< Moon Viewing Platform >
- Online Catalogue: New Paintings by MIRA SONG
- Exhibition Essay by Robert Lynds Gallery:
< Moon Viewing Platform >
Navigating a new environment requires a focused sensitivity that allows the visitor to property interpret their surroundings; appropriately distinguishing the spaces that you can enter from those that are closed to you. Though this heightened perception can exhaust the mind, it often unearths spaces of tranquillity that are overlooked by habitants. In her solo exhibition, ‘Moon Viewing Platform’, Mira Song has employed the mental process of adaptation and transformation in her painting.
The concept behind the show’s title ‘Moon Viewing Platform’ is based on the constant presence of the moon as a touchstone in Song’s transition between Korea and Canada. Song’s emigration to Vancouver has situated the artist in a place of “floating” between her native and adopted cultures. Based on her attraction to parks and gardens in Seoul, which serve as physical sites for meditation, ‘Moon Viewing Platform’ incorporates the concept of the Asian garden designed around a space to view the moon. Song speaks to the underlying force of the cycles of the moon on the human experience; equating those to the cycles and rhythms of a city and one’s physical position of perception. This position has drawn the artist to find a sense of solace and home in her studio and practice, translating her experience with painting, creating alternative sites for self-reflection and contemplation.
Song originally approached her medium as means of expression of pre-set concepts, allowing her to portray imaginative miniature forms and environment. Her practice is based on memories of childhood perception and imagination, focusing on inner-space of forms, such as a tea pot or a bonsai tree. The shift in perspective while engaging in these micro-spaces encourages the process of transcending layers of consciousness and cogitation.
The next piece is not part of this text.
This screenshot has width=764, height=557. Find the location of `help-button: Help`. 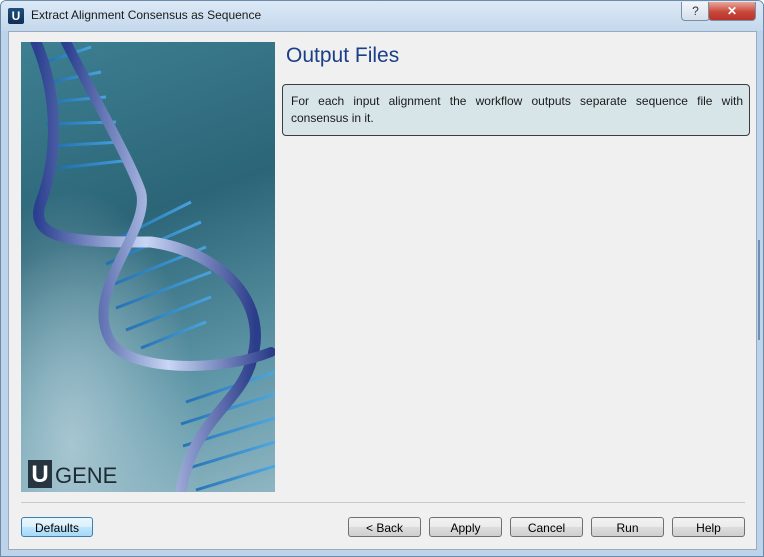

help-button: Help is located at coordinates (708, 527).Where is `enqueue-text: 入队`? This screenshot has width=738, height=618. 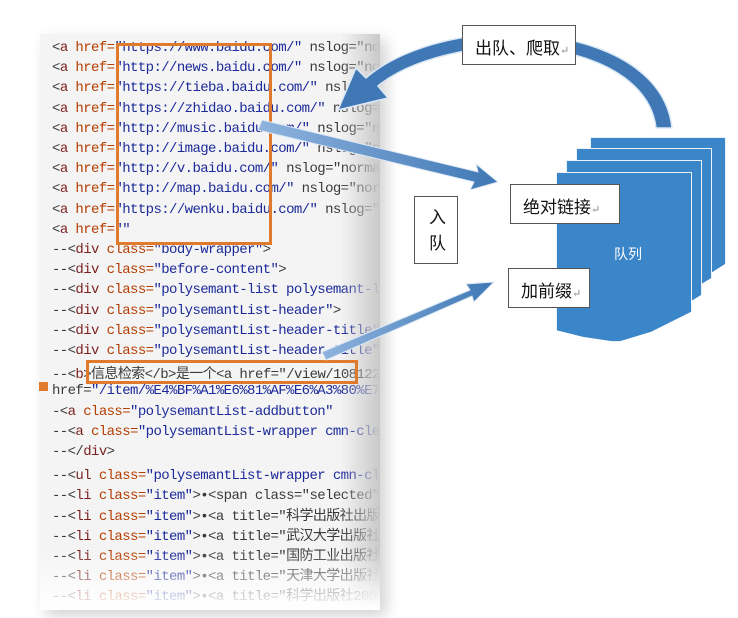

Song’s adaptation to her change of environment is reflected in the evolution of her technique and approach in her practice; allowing the unearthing process to lea her through her paintings. Song’s practice has grown towards exploring the media and process of painting itself; focusing on the materiality of paint, the action, and freedom in mark making. Her work ‘Moon Viewing Platform’ has evolved to becoming more graphic, incorporating flat aspects that juxtapose her architectural forms and scenes. The three-dimensional spatial elements of her previous work are still present, but are no longer the focus. The works demand the act of slow-engagement; discerning areas that tare activated, in which the viewer feels they can enter, and those to which are closed to them.
Mira song is an interdisciplinary artist based on Vancouver BC, and Seoul, South Korea. This is her second solo-exhibition in Vancouver.